This was not the first incident of its kind. There had been similar clashes in the past (1979, 1985 at Mirapani where 42 persons were burnt alive and 2014 clash).

Hasty creation of states to deal with separatism

When India came into being, many of its states were in grip of insurgencies. To pacify the separatist movements, India hastily bowed to the demand of the creation of new states by reorganizing the existing territories of bigger states. Many northeastern states were carved out of the state of Assam.

Under the Indian constitution, secession is an offense but a new state could be created through the reorganization of the bigger state. Mizoram and Nagaland were created in haste to meet insurgents’ demand for greater self-representation.

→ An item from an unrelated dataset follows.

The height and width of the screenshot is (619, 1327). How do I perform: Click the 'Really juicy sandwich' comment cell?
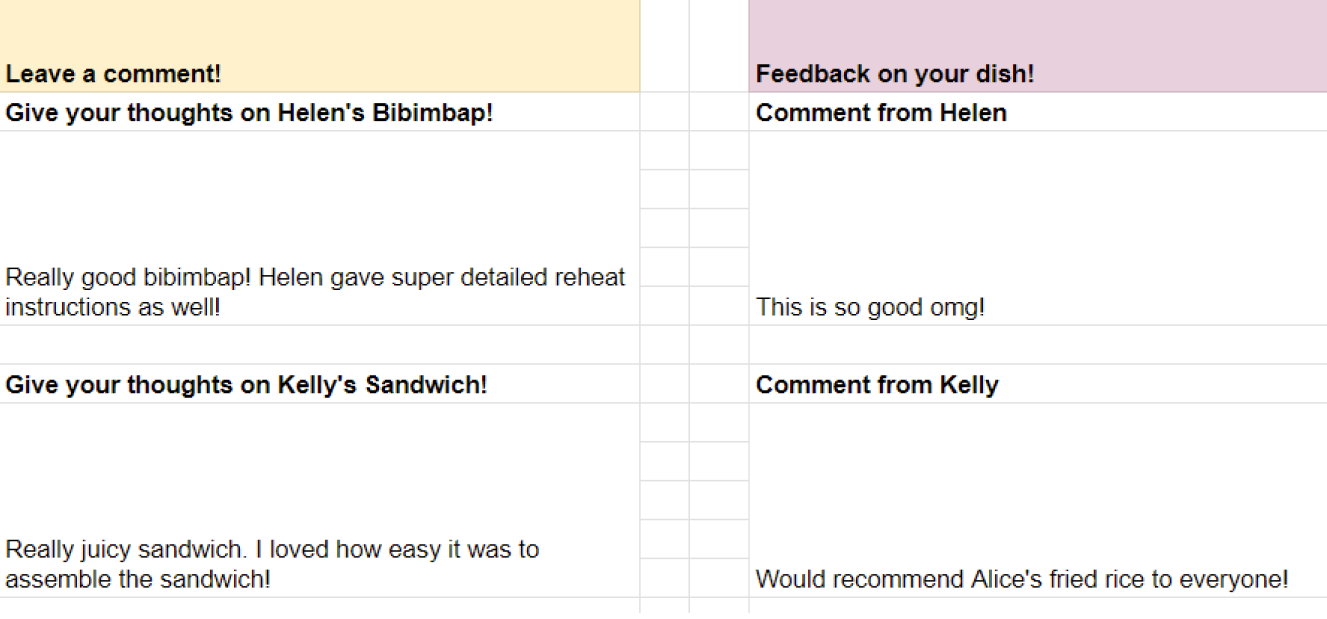click(x=319, y=501)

Read more: This is how India will break into pieces!

Northeastern frontier Agency was converted into Arunachal Pradesh after the fall of Dacca. Indira Gandhi hoped that China would remain a silent spectator to her initiative as it did while East Pakistan seceded through intervention in East Pakistan.

Linguistic states of Maharashtra and Gujarat were created mainly owing to agitation by the Marathi and Gujarati-speaking populations of Bombay.

In 1960, the Indian government accepted the Naga tribes’ demand for a separate state. Three districts of the state of Assam were detached from Assam to create Nagaland. It had no railway station or airport. So Dimapur also was truncated from Assam and included in Nagaland. The Dima Kachhari tribe that mostly inhabited Dimapur resented this decision. Anyhow the city is now a throbbing commercial center.

In 1966, the state of Punjab was divided to create the hind-speaking state of Haryana. In 1971 Himachal Pradesh was created. Then in the early 1970s, three new states were created: Jharkhand out of Bihar, Chhattisgarh out of Madhya Pradesh, and Uttaranchal out of Utter Pradesh. In 2014, Telangana was created out of Andhra Pradesh.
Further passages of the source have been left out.